*Angezeigter Text*.
Pilotprojekt schließt Versorgungslücke
Die Initiative der Zahnärzte und Ärzte hat einen ernsten Hintergrund: Karies ist die häufigste chronische Erkrankung im Kleinkind- und Vorschulalter – oft mit gravierenden Folgen für die Allgemeingesundheit. "Milchzahnkaries bei Kleinkindern ist unser Sorgenkind. Im Gegensatz zur Karies an bleibenden Zähnen verzeichnen wir hier keinen Rückgang", erklärt Sanitätsrat Dr. Helmut Stein, Vorstandsvorsitzender der KZV Rheinland-Pfalz. Studien belegen, dass bis zu 15 Prozent der 2½-Jährigen betroffen sind – mit steigender Tendenz. Zudem zeigt sich, dass bei der Hälfte der Erstklässler, die Karies haben, die Schäden in den ersten drei Lebensjahren entstanden sind.

*Aufgelistete Einträge*.
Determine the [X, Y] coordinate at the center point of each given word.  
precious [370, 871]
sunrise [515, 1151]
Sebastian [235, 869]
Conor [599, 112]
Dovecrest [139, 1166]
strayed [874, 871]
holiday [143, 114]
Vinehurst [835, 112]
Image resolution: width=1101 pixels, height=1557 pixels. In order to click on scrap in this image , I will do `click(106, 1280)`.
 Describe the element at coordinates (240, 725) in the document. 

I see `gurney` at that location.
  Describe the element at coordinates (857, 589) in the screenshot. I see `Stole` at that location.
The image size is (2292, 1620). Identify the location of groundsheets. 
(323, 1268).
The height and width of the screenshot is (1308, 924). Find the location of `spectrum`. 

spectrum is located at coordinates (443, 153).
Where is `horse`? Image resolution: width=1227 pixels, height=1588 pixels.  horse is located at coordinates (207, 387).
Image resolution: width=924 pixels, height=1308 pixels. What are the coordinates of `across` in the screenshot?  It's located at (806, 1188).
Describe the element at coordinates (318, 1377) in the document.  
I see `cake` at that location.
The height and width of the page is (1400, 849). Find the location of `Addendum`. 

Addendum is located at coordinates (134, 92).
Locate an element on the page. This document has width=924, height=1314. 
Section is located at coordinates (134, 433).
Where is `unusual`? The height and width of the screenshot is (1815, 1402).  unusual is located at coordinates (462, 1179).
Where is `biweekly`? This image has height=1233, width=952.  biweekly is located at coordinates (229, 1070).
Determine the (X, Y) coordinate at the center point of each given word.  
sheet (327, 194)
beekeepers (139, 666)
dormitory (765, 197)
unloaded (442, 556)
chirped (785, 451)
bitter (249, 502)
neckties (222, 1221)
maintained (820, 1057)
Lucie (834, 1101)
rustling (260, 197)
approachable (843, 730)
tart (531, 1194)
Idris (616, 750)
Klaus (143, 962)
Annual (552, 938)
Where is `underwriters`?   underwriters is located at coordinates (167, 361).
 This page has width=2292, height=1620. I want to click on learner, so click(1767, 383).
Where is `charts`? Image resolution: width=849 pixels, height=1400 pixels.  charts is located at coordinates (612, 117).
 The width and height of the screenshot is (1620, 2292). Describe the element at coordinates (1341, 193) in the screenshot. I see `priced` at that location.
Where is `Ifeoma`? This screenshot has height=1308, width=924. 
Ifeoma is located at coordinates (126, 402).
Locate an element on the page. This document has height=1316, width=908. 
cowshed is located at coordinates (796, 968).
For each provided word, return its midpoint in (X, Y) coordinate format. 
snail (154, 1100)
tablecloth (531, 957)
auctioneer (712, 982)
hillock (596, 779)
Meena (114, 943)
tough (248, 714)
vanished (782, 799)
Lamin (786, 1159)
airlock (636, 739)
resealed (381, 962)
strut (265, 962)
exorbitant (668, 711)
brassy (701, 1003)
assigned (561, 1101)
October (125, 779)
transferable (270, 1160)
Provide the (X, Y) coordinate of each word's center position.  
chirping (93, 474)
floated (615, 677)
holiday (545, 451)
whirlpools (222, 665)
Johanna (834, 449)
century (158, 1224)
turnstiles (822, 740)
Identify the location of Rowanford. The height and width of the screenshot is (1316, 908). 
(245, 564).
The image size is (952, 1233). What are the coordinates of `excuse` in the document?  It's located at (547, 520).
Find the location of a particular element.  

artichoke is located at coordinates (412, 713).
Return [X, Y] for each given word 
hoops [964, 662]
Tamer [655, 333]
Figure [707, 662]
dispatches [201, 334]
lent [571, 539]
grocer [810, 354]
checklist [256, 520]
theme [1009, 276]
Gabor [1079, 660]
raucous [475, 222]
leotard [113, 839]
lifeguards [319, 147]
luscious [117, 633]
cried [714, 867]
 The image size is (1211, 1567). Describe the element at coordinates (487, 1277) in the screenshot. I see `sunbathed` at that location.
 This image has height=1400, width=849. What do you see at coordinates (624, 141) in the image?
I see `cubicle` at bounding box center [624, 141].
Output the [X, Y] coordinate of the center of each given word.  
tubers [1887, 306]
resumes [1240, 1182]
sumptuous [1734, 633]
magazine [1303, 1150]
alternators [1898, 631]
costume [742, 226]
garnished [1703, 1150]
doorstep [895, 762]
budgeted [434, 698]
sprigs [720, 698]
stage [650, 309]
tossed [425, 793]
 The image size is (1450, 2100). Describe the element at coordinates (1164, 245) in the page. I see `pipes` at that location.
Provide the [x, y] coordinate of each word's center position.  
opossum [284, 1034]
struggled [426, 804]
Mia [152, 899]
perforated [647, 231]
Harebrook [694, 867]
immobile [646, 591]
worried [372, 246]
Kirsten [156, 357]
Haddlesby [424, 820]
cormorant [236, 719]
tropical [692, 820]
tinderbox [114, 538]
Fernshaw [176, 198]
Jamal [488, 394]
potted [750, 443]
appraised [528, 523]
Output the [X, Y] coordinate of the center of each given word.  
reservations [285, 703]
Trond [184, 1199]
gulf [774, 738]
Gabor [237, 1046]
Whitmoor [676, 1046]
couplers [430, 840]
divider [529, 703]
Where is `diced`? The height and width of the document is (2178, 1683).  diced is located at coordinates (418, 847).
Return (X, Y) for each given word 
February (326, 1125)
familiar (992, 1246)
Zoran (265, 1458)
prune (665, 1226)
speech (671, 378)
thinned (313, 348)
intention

*Deine Aufgaben*.
#1 Fass den Text über Karies bei Kleinkindern in zwei Sätzen zusammen.
#2 Gib den Text über Karies bei Kleinkindern von "Pilotprojekt schließt Versorgungslücke" bis "Lebensjahren entstanden sind." wieder und ersetze dabei "Pilotprojekt" durch "Modellprojekt".
#3 Schreib den Text über Karies bei Kleinkindern im Anschluss an seinen letzten Satz weiter.

*Ergebnisse je Aufgabe*.
#1 Karies ist die häufigste chronische Erkrankung im Kleinkind- und Vorschulalter, und bei Milchzahnkaries gibt es anders als bei bleibenden Zähnen keinen Rückgang. Bis zu 15 Prozent der 2½-Jährigen sind betroffen, Tendenz steigend, und bei der Hälfte der Erstklässler mit Karies sind die Schäden in den ersten drei Lebensjahren entstanden.

#2
Modellprojekt schließt Versorgungslücke
Die Initiative der Zahnärzte und Ärzte hat einen ernsten Hintergrund: Karies ist die häufigste chronische Erkrankung im Kleinkind- und Vorschulalter – oft mit gravierenden Folgen für die Allgemeingesundheit. "Milchzahnkaries bei Kleinkindern ist unser Sorgenkind. Im Gegensatz zur Karies an bleibenden Zähnen verzeichnen wir hier keinen Rückgang", erklärt Sanitätsrat Dr. Helmut Stein, Vorstandsvorsitzender der KZV Rheinland-Pfalz. Studien belegen, dass bis zu 15 Prozent der 2½-Jährigen betroffen sind – mit steigender Tendenz. Zudem zeigt sich, dass bei der Hälfte der Erstklässler, die Karies haben, die Schäden in den ersten drei Lebensjahren entstanden sind.

#3
Eine Ursache hierfür liegt im System der gesetzlichen Präventionsleistungen. Bislang haben Kinder erst ab dem 30. Lebensmonat Anspruch auf Früherkennungsuntersuchungen beim Zahnarzt. "Damit setzen wir zu spät an", sagt Stein. „Nur wenn Eltern früher als bisher mit ihren Kindern in die Zahnarztpraxis kommen, können wir die frühkindliche Karies eindämmen. Das heißt, sobald der erste Zahn da ist.“ Zahnärzte können Eltern dadurch rechtzeitig über die richtige Zahnpflege beim Kind aufklären und für die Ursachen und Folgen der Milchzahnkaries sensibilisieren. Darüber hinaus können sie erste kleine Schäden entdecken und behandeln. Schmerzen, teure Zahnsanierungen häufig unter Narkose oder gar Schäden an den bleibenden Zähnen der Kinder sowie Sprachentwicklungsstörungen lassen sich so vermeiden.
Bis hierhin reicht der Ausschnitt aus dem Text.